An Bord der NASA-Raumsonde Mars Science Laboratory Mission hat die Kieler Sensoreneinheit im Strahlenmessinstrument RAD (Radiation Assessment Detector) ein erstes Teilchenereignis aufgezeichnet. „Die im Sonnensturm beschleunigten Teilchen sind so energiereich, dass sie die schützende Hülle der Raumsonde durchdringen und mit unserem RAD nachgewiesen werden können. Dass sind erste Hinweise auf die Strahlendosis, denen Astronauten während zukünftiger, bemannter Missionen ausgesetzt sein könnten“, so Professor Wimmer-Schweingruber vom Institut für Experimentelle und Angewandte Physik der Christian-Albrechts-Universität zu Kiel (CAU).

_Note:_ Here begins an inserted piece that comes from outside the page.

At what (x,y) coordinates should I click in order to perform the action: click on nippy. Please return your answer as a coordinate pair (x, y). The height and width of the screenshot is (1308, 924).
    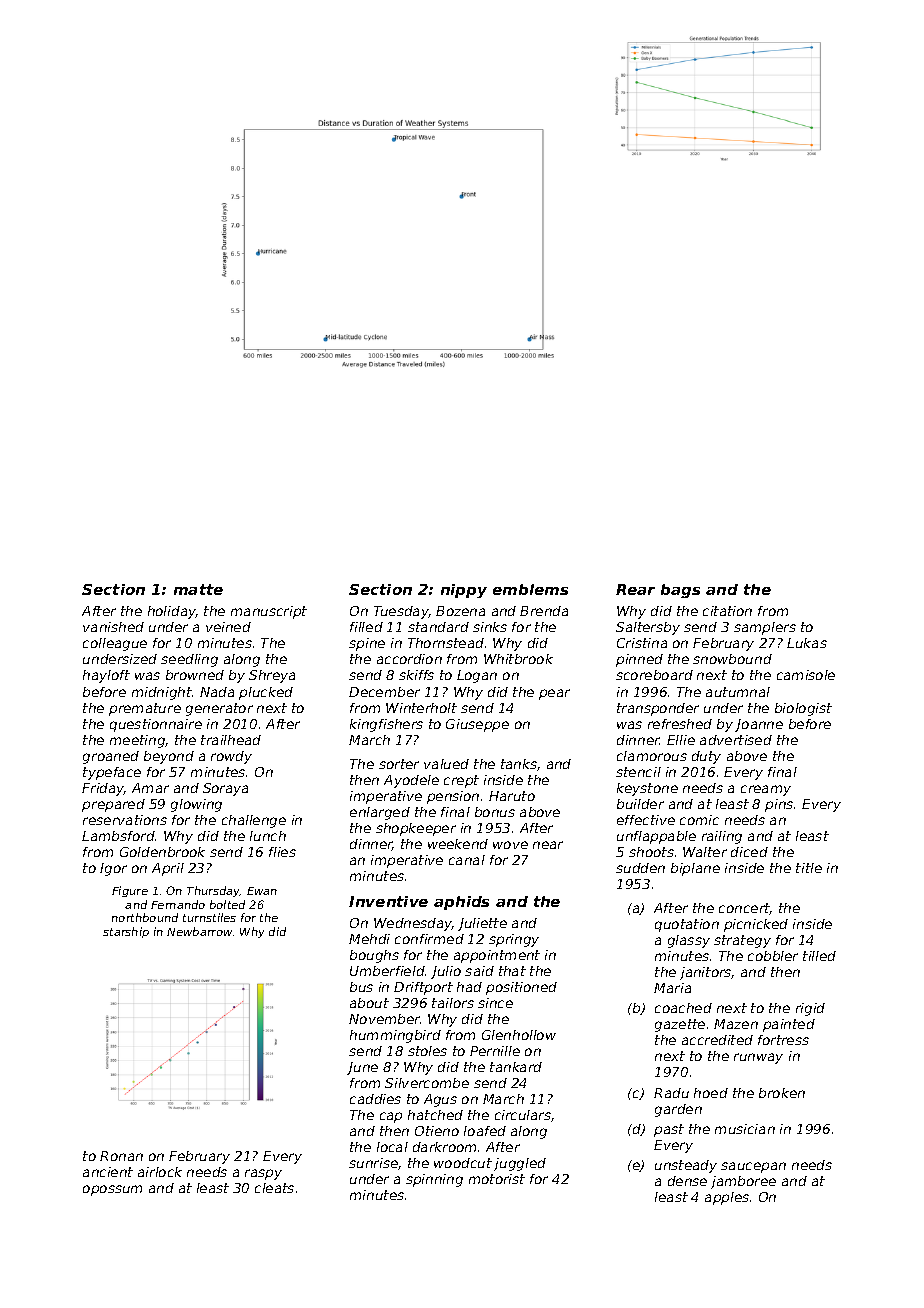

Die Raumsonde mit dem Marsrover „Curiosity“ ist seit ihrem Start am 26. November 2011 auf dem Weg zum Mars und soll dort Anfang August 2012 landen. Danach bestimmt RAD die Strahlenbelastung auf der Marsoberfläche, damit sie ihren Beitrag zu weltbewegenden Fragen leisten kann: War auf dem Mars je Leben möglich? Gibt es dort sogar Leben? Oder würde der rote Planet Leben unterstützen, beispielsweise in einer Kolonie?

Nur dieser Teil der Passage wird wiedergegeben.